Windows has a three generic printer drivers: Universal Printer Driver, PostScript Printer Driver, and Plotter Printer Driver. These can be customized even using "generic printer description" (GPD) files.
But most printers have specific capabilities that may not be fully accessible without specific drivers - you may probably use a standard PostScript or PCL driver, if you can accept to lose some features (exactly the way the "generic" video driver for your card may be acceptable...).
The biggest issue are all those printers, and are today many, especially in the consumer and entry level business markets, that expect the PC to do the bulk of image rendering, and accept just some proprietary usually simpler and low-level command set. These needs specific drivers because the printer is mostly a "dumb" device, and most processing happens in the driver.
Printer drivers aren't complicated. Or rather they don't need to be complicated. The simple ones take an input document and translate it an output document. They might query the printer capabilities and configuration setting, and load font files. They shouldn't need full access to all parts of the system. In a security-focused OS they should run in an environment far more limited than a user.
There was an excuse for screwing this up in the 1970s, but many systems got it close to right. Unix LPD was a good effort that was flexible enough to handle a wide variety of printers a decade later. Three decades further on and the worlds largest software company for two of those decades continues to do things that make it clear that getting software right is completely trumped by corporate politics and controlling a market.
That depends on what you mean by a printer "driver". If you include all the colour management, media profiling, etc then that stuff can get complicated - achieving the same results on matt / glossy / photo / cardboard media is fiddly, and may involve maths.
Not all code of a "printer driver" is actually a driver, but part of it may need to be a driver to communicate with the hardware and other low-level stuff - in some ways a printer is not much different from a graphic card - both drivers take a "description" of the desired output, and need to translate it into data the display hardware understands.
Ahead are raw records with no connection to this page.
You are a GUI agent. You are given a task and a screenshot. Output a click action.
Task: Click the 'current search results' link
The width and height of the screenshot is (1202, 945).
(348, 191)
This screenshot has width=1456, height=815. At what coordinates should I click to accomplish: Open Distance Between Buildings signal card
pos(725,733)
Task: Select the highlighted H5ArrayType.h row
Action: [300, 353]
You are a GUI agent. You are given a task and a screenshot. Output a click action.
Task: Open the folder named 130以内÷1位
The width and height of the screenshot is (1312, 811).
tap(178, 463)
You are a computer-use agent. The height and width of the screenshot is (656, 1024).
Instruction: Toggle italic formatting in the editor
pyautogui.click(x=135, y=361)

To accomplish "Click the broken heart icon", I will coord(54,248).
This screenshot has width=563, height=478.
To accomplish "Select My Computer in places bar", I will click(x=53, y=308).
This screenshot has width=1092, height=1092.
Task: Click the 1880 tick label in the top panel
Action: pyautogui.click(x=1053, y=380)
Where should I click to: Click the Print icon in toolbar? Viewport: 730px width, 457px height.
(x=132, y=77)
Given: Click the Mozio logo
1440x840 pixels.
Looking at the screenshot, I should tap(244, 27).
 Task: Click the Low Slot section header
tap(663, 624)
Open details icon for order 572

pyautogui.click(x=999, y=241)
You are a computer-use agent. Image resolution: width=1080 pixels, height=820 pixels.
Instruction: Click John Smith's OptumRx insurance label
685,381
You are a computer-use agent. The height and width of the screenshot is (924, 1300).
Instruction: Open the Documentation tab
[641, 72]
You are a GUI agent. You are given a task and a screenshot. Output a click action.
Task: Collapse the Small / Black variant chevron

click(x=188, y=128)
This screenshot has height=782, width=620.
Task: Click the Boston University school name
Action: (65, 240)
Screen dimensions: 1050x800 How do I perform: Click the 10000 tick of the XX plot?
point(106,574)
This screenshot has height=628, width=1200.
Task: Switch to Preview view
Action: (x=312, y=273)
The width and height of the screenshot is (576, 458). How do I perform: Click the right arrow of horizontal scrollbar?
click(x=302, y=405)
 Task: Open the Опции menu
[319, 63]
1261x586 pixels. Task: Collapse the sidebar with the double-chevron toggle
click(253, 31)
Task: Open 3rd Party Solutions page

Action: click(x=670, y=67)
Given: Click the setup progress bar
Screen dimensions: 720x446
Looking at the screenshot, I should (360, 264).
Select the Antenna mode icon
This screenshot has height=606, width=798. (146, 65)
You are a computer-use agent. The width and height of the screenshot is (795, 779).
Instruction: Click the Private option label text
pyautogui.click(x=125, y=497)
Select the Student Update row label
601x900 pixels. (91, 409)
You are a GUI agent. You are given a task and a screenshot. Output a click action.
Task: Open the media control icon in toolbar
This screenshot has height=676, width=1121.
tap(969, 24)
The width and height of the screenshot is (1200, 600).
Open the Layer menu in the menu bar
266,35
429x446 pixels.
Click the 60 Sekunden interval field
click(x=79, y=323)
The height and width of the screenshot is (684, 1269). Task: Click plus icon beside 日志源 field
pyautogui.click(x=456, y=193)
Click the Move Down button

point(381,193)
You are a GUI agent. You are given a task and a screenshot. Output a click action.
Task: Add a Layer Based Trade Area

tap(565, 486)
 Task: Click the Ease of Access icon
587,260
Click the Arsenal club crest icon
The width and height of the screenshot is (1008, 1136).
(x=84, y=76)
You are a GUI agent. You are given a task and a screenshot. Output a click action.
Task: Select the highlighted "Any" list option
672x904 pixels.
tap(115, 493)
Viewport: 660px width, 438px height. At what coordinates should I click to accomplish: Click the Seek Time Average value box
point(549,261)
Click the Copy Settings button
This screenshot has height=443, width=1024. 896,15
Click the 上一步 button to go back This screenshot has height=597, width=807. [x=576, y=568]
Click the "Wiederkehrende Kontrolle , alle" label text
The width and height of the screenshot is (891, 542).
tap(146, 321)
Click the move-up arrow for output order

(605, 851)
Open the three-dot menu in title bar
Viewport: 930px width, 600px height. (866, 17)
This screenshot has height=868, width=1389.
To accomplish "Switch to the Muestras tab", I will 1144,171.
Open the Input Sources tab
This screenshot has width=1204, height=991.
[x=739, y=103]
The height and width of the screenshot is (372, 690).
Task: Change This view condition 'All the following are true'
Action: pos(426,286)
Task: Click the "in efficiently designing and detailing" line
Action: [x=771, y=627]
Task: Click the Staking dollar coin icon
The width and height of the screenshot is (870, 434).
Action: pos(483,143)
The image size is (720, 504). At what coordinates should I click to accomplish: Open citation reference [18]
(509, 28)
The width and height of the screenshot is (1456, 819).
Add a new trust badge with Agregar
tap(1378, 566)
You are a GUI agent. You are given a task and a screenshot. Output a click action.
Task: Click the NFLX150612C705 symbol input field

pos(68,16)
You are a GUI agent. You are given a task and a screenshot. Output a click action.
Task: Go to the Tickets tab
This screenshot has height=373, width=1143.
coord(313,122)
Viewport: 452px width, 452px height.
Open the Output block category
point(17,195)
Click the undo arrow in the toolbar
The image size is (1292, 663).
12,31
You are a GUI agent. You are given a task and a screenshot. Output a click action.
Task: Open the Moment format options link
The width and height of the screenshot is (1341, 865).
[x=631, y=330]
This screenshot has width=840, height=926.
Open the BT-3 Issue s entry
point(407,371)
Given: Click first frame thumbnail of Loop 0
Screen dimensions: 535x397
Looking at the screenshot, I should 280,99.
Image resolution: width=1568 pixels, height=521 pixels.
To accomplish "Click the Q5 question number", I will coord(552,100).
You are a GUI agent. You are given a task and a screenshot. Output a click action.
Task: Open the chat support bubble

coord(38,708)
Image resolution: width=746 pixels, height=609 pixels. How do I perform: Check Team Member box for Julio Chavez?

Actually, since Vista the printer graphic DLL must be user mode, kernel mode ones are no longer installable. But direct access to some printer data (i.e. ink/toner level) may require direct communication with the hardware. Moreover (cheaper) printers without an on-board print processing engine (i.e. Postscript or PCL) rely on the PC to process and directly pilot the printer with "raw" data.
LPD is a network protocol, and has nothing to do with printer drivers (Windows supports it as well).
Who understood the issue years ago was Intel when it designed its x86 processors with four privilege rings instead of the two only used by most of the other processors. The idea was that the core kernel should be running at an higher privilege level than I/O code (i.e kernel at ring 0, I/O at ring 1). Just, because that architecture was specific to Intel, and because of ring transitions performance, nobody used it.
Anyway, if the kernel didn't check what code is being loaded, it may be safe, but everything above would not.
So, thanks to the article I knew there were some new, and important, patches. My WIN 7 machine did not know there were new updates, so sent to search for such. After 15 minutes or so it did find 13 new patches. Started the update procedure. After another 15 minutes it finally seemed to get started downloading. Did the patches, and informed me that 12 were not needed. Not believing that rubbish, I re-started the update procedure. Sure enough, those same 12 were installed this time. Not the first time Update has lied to me.